Target pointing data:
** START **

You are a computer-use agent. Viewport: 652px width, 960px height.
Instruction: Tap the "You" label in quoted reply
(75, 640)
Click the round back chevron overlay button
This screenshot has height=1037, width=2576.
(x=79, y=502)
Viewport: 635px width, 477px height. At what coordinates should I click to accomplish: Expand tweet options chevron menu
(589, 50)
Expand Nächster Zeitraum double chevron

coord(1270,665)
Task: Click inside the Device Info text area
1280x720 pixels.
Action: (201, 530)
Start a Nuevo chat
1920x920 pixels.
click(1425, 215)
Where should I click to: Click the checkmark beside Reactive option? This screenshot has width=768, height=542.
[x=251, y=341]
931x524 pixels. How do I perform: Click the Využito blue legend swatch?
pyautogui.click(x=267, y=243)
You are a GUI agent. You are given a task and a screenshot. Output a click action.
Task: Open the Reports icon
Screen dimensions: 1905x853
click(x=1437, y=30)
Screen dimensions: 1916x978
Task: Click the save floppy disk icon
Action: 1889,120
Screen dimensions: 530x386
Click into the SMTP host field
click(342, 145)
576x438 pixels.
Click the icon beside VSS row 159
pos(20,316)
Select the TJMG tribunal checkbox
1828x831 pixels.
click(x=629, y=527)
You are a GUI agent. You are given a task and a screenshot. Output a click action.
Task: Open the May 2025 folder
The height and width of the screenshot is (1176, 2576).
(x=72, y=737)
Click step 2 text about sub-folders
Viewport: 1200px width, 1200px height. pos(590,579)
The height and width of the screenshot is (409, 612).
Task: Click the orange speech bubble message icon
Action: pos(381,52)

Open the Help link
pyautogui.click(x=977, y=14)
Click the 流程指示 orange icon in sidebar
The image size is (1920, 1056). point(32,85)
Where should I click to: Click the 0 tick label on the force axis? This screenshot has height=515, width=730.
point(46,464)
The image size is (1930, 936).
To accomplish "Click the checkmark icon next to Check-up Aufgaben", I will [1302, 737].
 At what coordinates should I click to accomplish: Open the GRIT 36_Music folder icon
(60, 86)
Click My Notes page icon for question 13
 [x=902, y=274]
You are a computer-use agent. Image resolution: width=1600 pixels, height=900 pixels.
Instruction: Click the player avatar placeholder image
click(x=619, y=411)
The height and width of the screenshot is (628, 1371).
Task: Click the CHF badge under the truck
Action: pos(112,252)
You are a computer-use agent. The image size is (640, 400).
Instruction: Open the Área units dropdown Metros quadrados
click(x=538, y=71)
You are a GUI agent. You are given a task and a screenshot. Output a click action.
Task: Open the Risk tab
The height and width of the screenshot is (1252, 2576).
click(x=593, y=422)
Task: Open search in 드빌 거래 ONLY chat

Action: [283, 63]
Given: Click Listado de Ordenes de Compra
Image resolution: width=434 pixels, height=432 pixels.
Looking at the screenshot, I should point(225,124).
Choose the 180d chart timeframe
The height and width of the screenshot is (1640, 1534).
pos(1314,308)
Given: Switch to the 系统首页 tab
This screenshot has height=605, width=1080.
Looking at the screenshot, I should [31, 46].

** END **

Rewrite all of the material above, putting "Goal" wherever "Instruction" appears and changing nothing else.

You are a computer-use agent. Viewport: 652px width, 960px height.
Goal: Tap the "You" label in quoted reply
(75, 640)
Click the round back chevron overlay button
This screenshot has height=1037, width=2576.
(x=79, y=502)
Viewport: 635px width, 477px height. At what coordinates should I click to accomplish: Expand tweet options chevron menu
(589, 50)
Expand Nächster Zeitraum double chevron

coord(1270,665)
Task: Click inside the Device Info text area
1280x720 pixels.
Action: (201, 530)
Start a Nuevo chat
1920x920 pixels.
click(1425, 215)
Where should I click to: Click the checkmark beside Reactive option? This screenshot has width=768, height=542.
[x=251, y=341]
931x524 pixels. How do I perform: Click the Využito blue legend swatch?
pyautogui.click(x=267, y=243)
You are a GUI agent. You are given a task and a screenshot. Output a click action.
Task: Open the Reports icon
Screen dimensions: 1905x853
click(x=1437, y=30)
Screen dimensions: 1916x978
Task: Click the save floppy disk icon
Action: 1889,120
Screen dimensions: 530x386
Click into the SMTP host field
click(342, 145)
576x438 pixels.
Click the icon beside VSS row 159
pos(20,316)
Select the TJMG tribunal checkbox
1828x831 pixels.
click(x=629, y=527)
You are a GUI agent. You are given a task and a screenshot. Output a click action.
Task: Open the May 2025 folder
The height and width of the screenshot is (1176, 2576).
(x=72, y=737)
Click step 2 text about sub-folders
Viewport: 1200px width, 1200px height. pos(590,579)
The height and width of the screenshot is (409, 612).
Task: Click the orange speech bubble message icon
Action: pos(381,52)

Open the Help link
pyautogui.click(x=977, y=14)
Click the 流程指示 orange icon in sidebar
The image size is (1920, 1056). point(32,85)
Where should I click to: Click the 0 tick label on the force axis? This screenshot has height=515, width=730.
point(46,464)
The image size is (1930, 936).
To accomplish "Click the checkmark icon next to Check-up Aufgaben", I will [1302, 737].
 At what coordinates should I click to accomplish: Open the GRIT 36_Music folder icon
(60, 86)
Click My Notes page icon for question 13
 [x=902, y=274]
You are a computer-use agent. Image resolution: width=1600 pixels, height=900 pixels.
Goal: Click the player avatar placeholder image
click(x=619, y=411)
The height and width of the screenshot is (628, 1371).
Task: Click the CHF badge under the truck
Action: pos(112,252)
You are a computer-use agent. The image size is (640, 400).
Goal: Open the Área units dropdown Metros quadrados
click(x=538, y=71)
You are a GUI agent. You are given a task and a screenshot. Output a click action.
Task: Open the Risk tab
The height and width of the screenshot is (1252, 2576).
click(x=593, y=422)
Task: Open search in 드빌 거래 ONLY chat

Action: [283, 63]
Given: Click Listado de Ordenes de Compra
Image resolution: width=434 pixels, height=432 pixels.
Looking at the screenshot, I should point(225,124).
Choose the 180d chart timeframe
The height and width of the screenshot is (1640, 1534).
pos(1314,308)
Given: Switch to the 系统首页 tab
This screenshot has height=605, width=1080.
Looking at the screenshot, I should [31, 46].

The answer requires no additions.